The coyote test tool works by taking over the scheduling of the Coyote program. It uses one of several schedulers: algorithms that decide which actor to schedule next. A scheduler is called fair if it is not expected to generate unfair executions. For example, the random scheduler, which makes decisions on the next actor to schedule randomly, is fair. In the program described above, it is very likely that B will be given a chance to execute. Some schedulers don’t have this property and are called unfair schedulers. Unfair schedulers have a role to play in finding violations of safety properties, but not in finding violations of liveness properties. The prioritization scheduler of Coyote (enabled with the --strategy prioritization option) is unfair.

Because of their nature, unfair schedulers are expected to generate longer than usual executions. The unfairness in scheduling can lead to starvation of certain actors, which may stall progress. The expected length of a program’s execution is best determined by looking at lengths of “fair terminating executions”, i.e., executions that terminate under a fair scheduler. For this reason, we provide the fair-prioritization scheduler (enabled with the --strategy fair-prioritization option) which uses the prioritization scheduler for a prefix of each execution and then switches to the default fair random scheduler for the remaining of the execution.

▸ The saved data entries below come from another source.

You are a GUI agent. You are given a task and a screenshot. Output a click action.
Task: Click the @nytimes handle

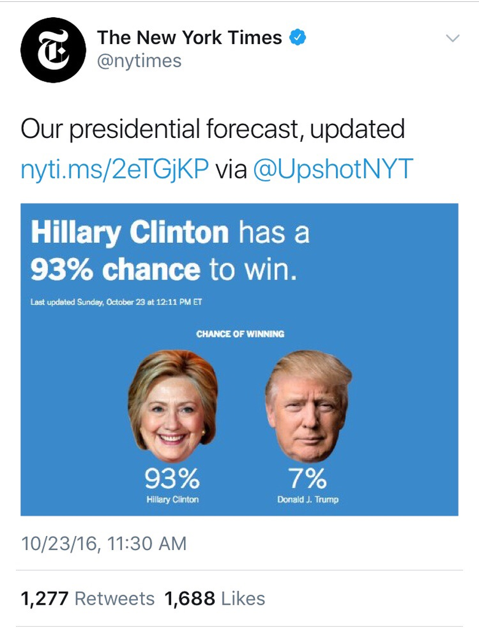pos(139,61)
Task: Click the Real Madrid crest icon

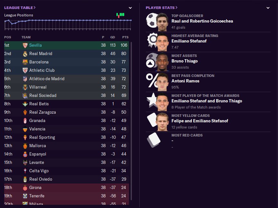Action: tap(25, 54)
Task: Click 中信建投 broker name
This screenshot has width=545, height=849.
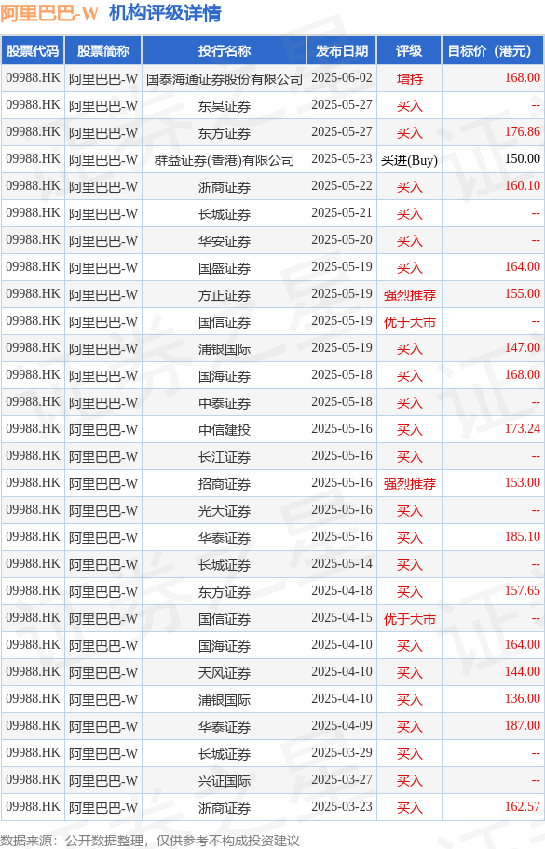Action: (x=225, y=430)
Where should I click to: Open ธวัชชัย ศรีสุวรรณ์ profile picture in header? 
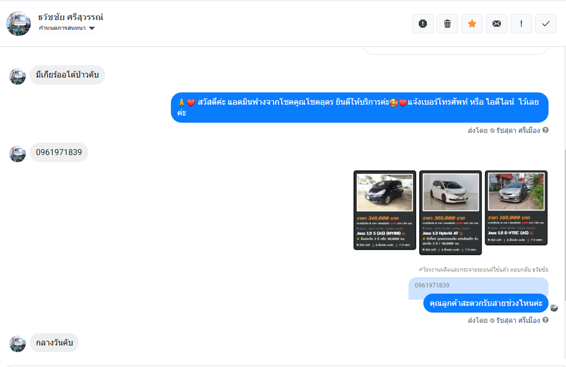pyautogui.click(x=18, y=24)
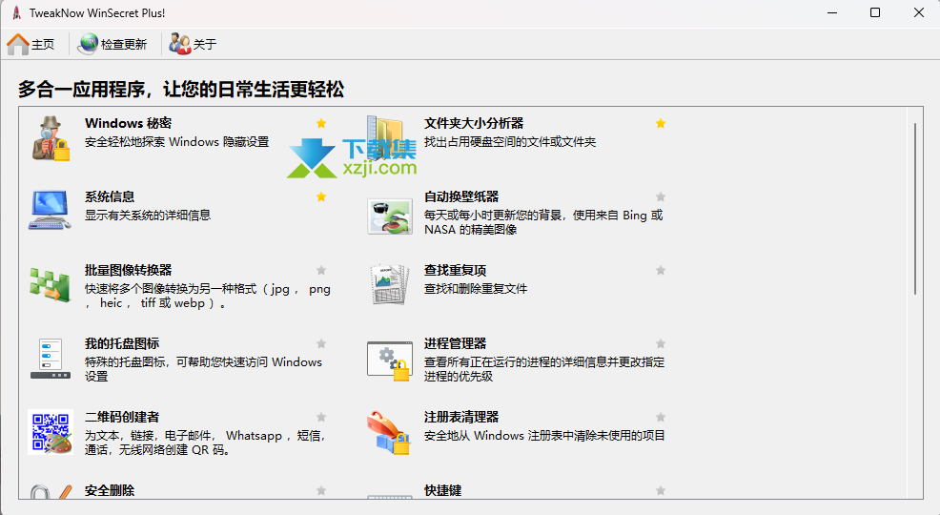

When a user supplies the flag --max-steps N, executions under an unfair scheduler are forced to stop after N steps. Whereas, an execution under a fair scheduler can go to up 10N steps. Further, if the execution stays in a hot state for more than 5N steps, a liveness bug is flagged. Alternatively, you can supply the flag --max-fair-steps M to limit fair schedulers to explore only up to M steps (instead of 10N). If you decide to use the --max-fair-steps M flag, you can optionally set the unfair steps using the --max-unfair-steps N flag.

There are other smarter heuristics available in the tester as well that do away with the need for such bounds by looking for lasso shaped executions. If interested, read more about it in the following paper from Microsoft Research.

Lasso Detection using Partial-State Caching. FMCAD 2017.

To avoid having to think which scheduler works best for which situation, we recommend running coyote test using the portfolio scheduler (enabled with the --strategy portfolio option) which consists of a carefully tuned selection of fair schedulers (including random, prioritization and fair-prioritization).